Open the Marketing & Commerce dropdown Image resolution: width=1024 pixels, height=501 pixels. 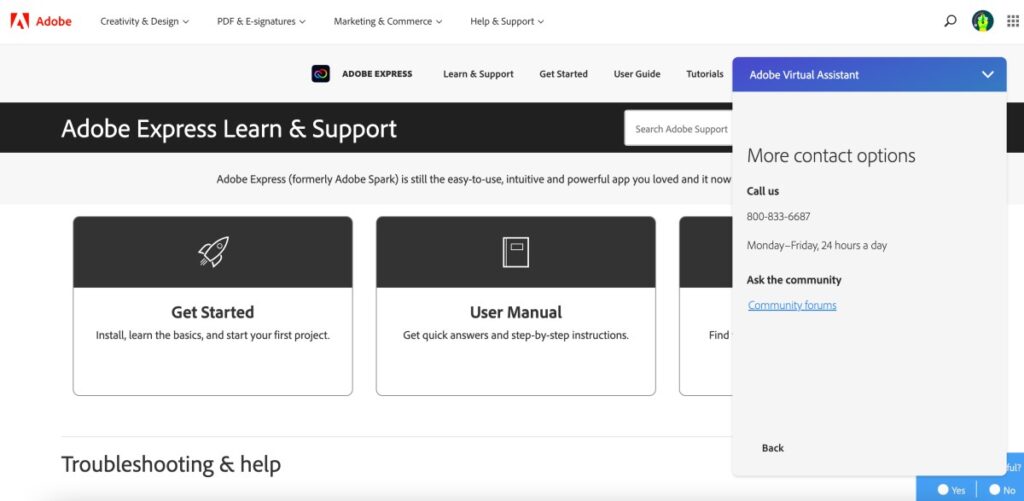pos(388,21)
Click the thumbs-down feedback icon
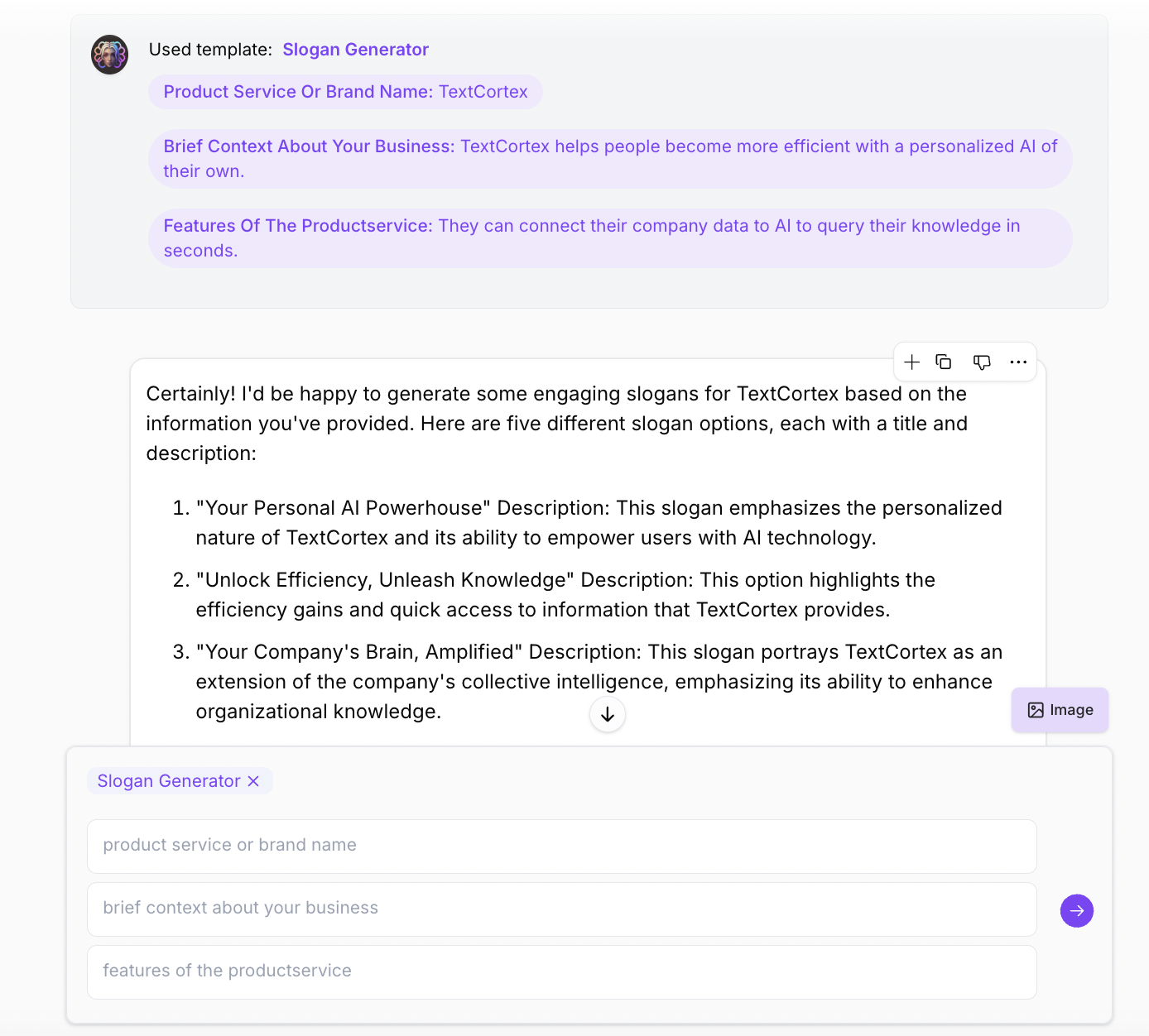Image resolution: width=1149 pixels, height=1036 pixels. (x=982, y=362)
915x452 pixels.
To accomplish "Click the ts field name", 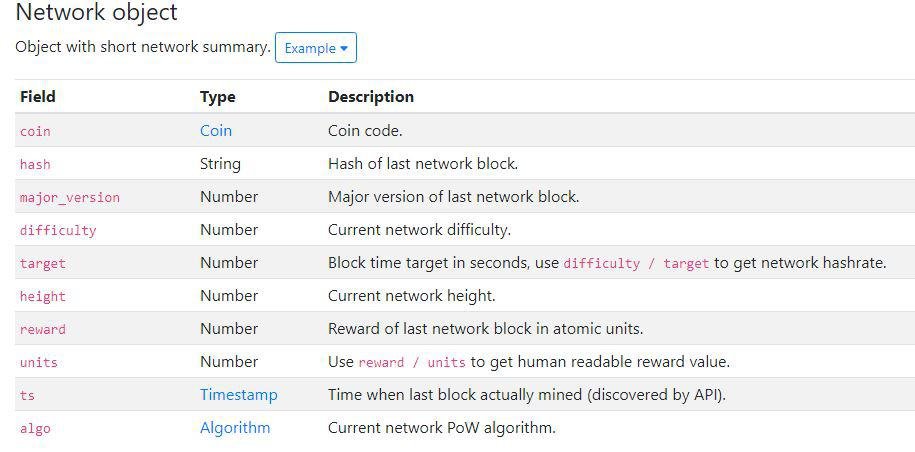I will (x=27, y=395).
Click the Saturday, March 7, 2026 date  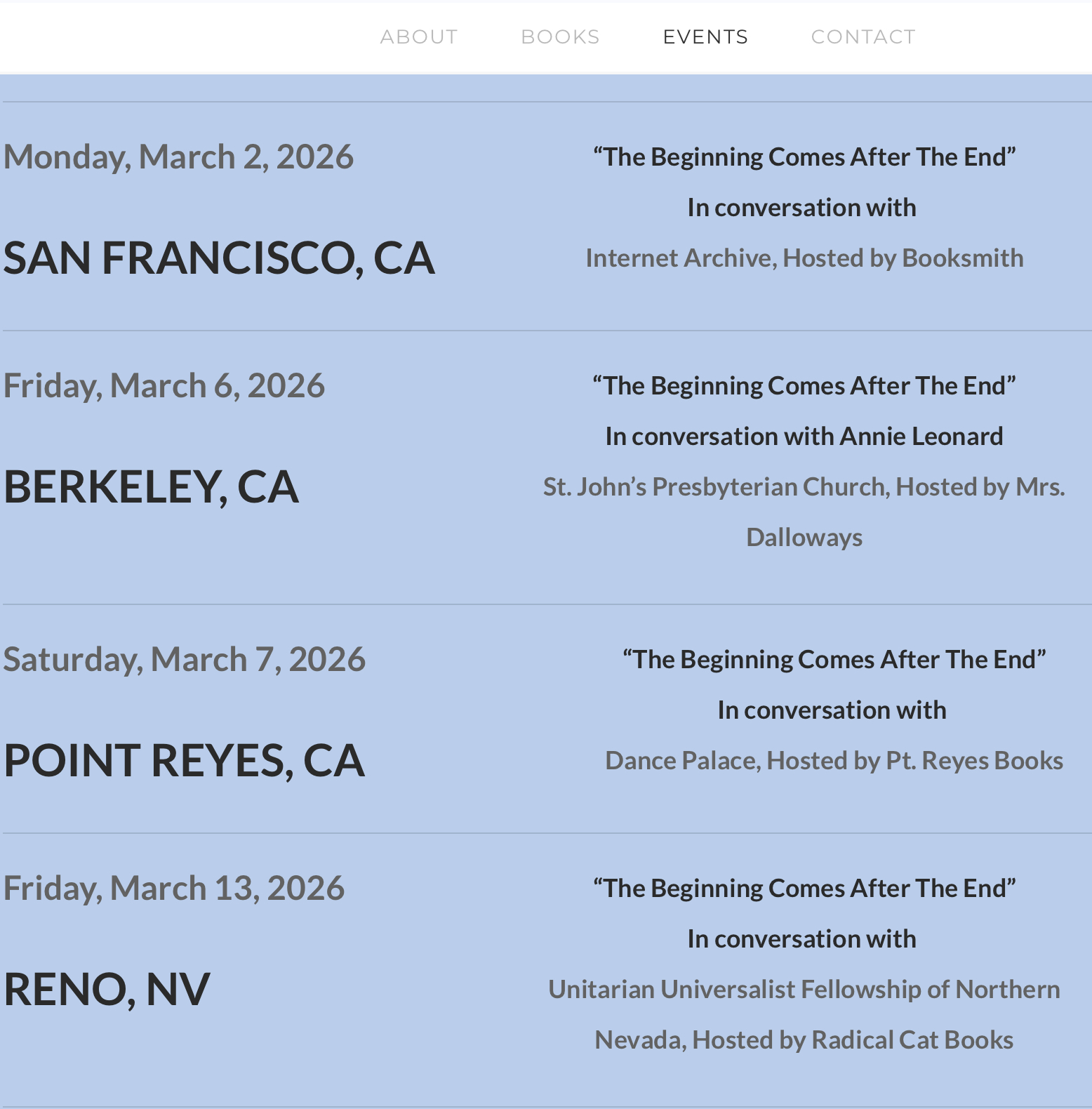coord(184,659)
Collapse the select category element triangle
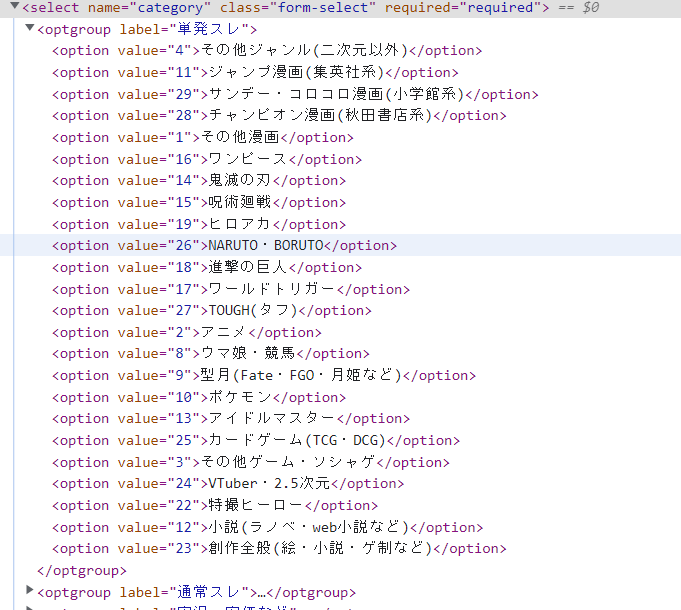Image resolution: width=681 pixels, height=610 pixels. coord(14,8)
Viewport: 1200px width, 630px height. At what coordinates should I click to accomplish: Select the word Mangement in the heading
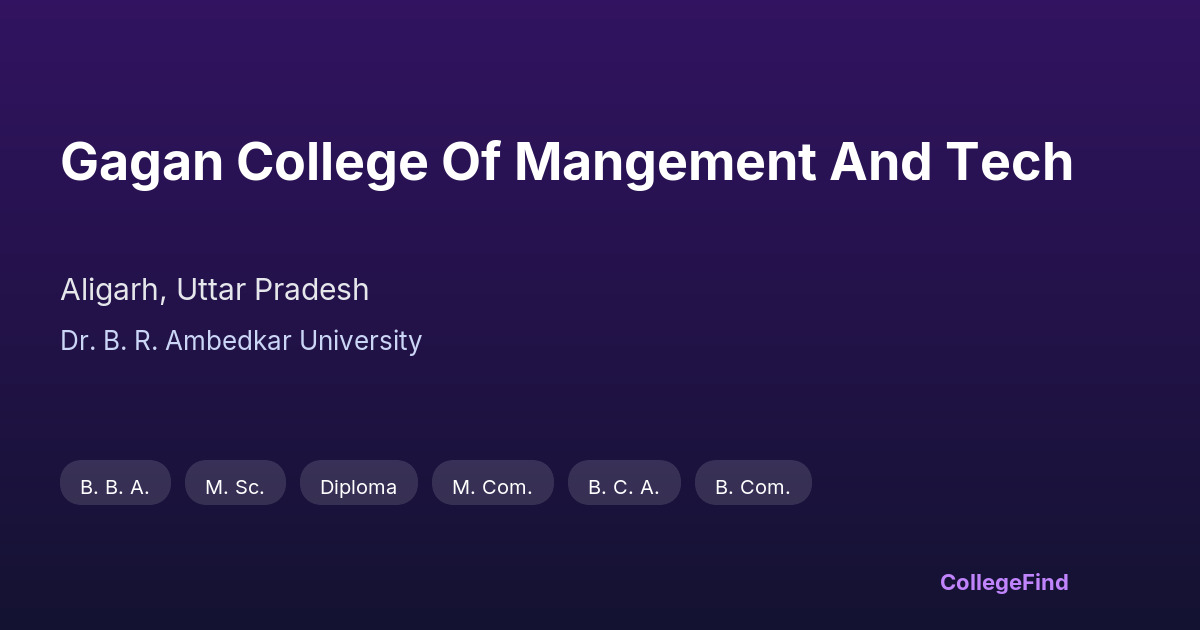tap(665, 162)
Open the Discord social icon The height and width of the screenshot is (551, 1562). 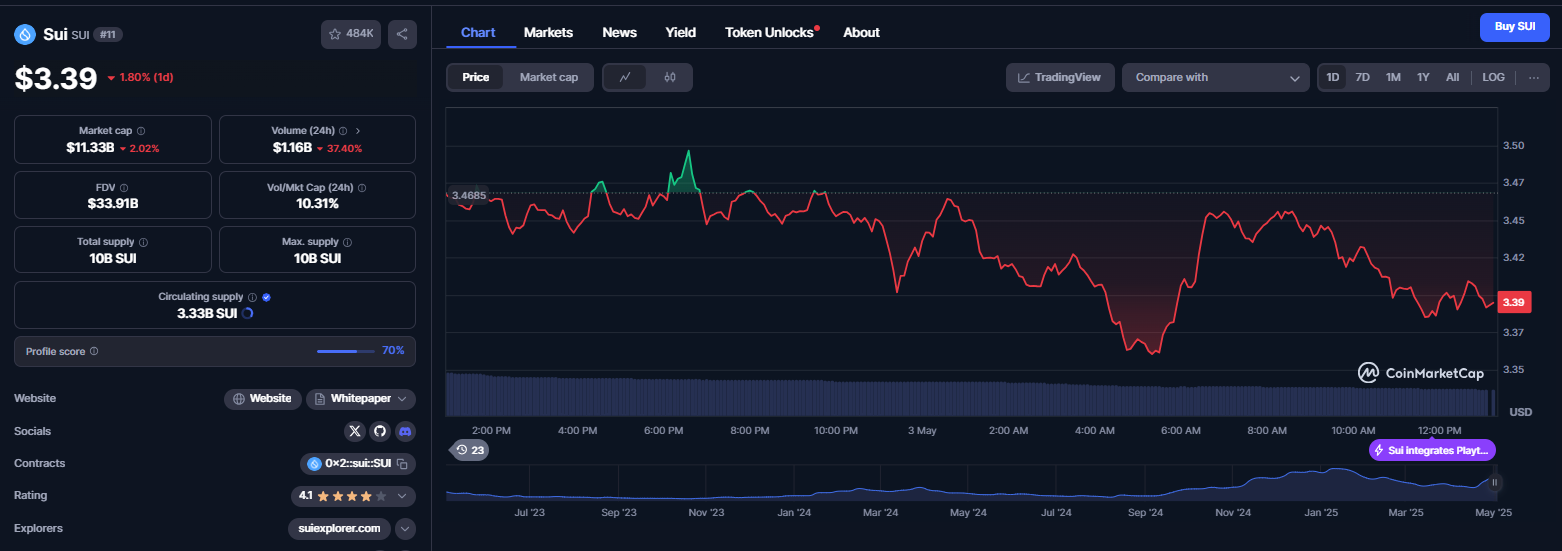pos(405,431)
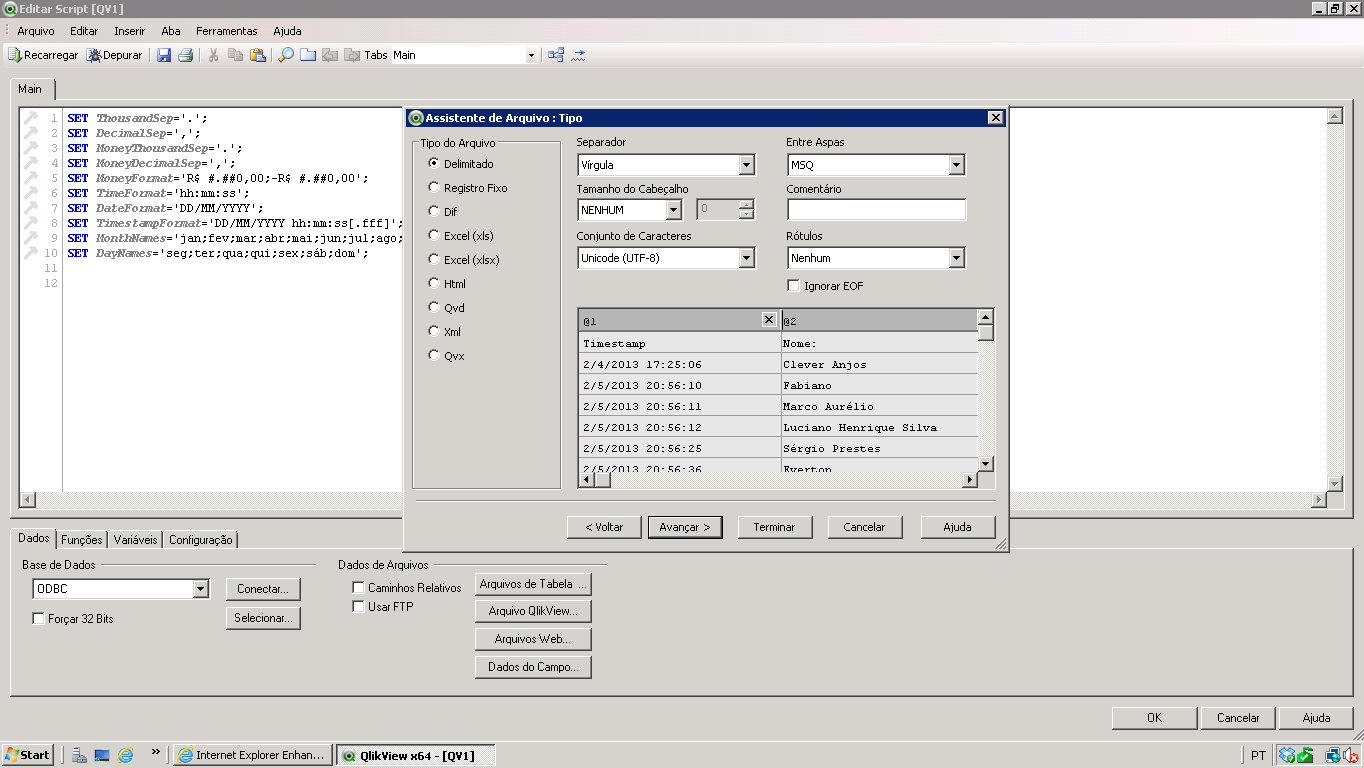Viewport: 1364px width, 768px height.
Task: Remove column @1 using its X icon
Action: coord(768,320)
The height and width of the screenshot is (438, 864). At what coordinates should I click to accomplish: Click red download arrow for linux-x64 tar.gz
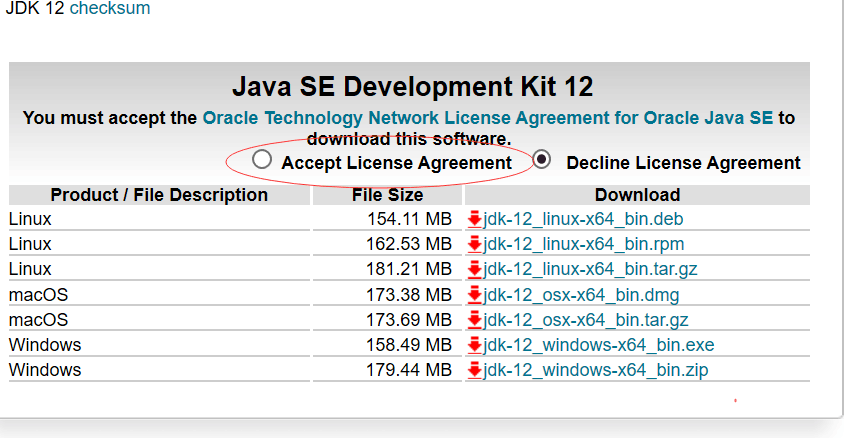[x=475, y=269]
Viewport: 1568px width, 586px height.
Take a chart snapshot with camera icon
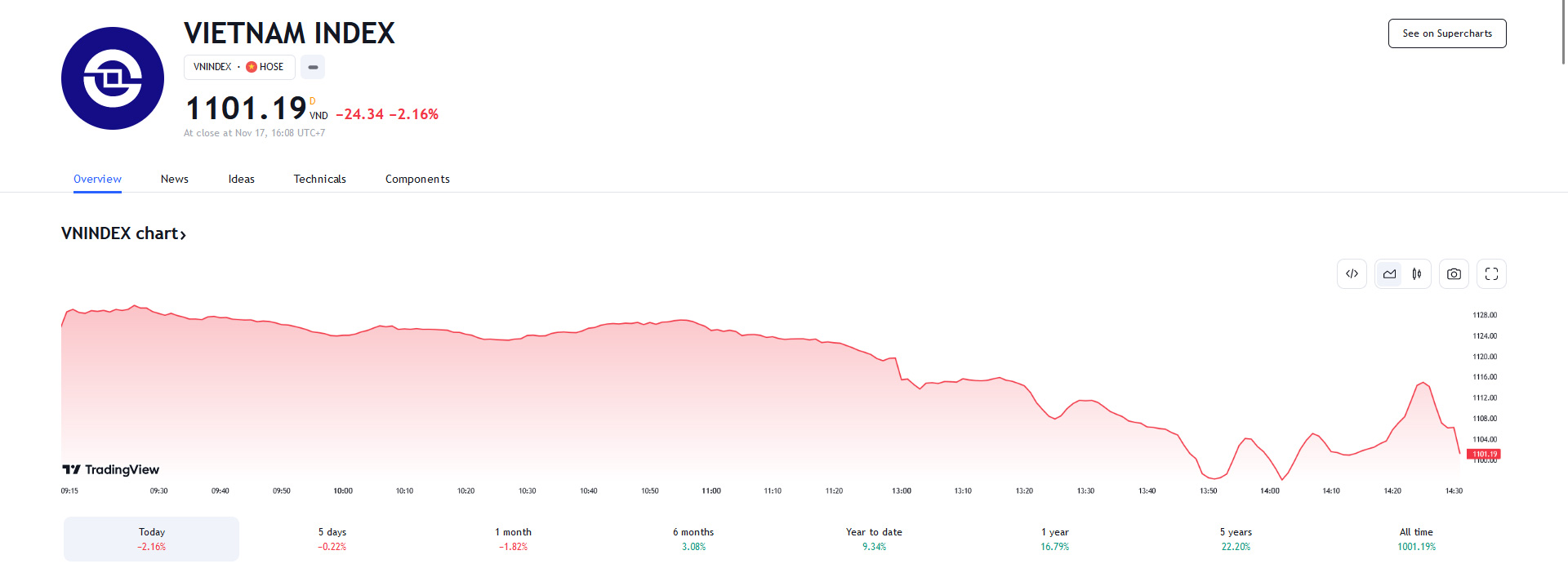click(1454, 274)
##########
How to complete this task
Starting with the line that contains "The height and width of the screenshot is (438, 864).", copy every line word for word through the end of the listing above, but leave out the pictures.

Your solution
The height and width of the screenshot is (438, 864). At what coordinates should I click to accomplish: Click red download arrow for linux-x64 tar.gz
[x=475, y=269]
Viewport: 1568px width, 586px height.
Take a chart snapshot with camera icon
click(1454, 274)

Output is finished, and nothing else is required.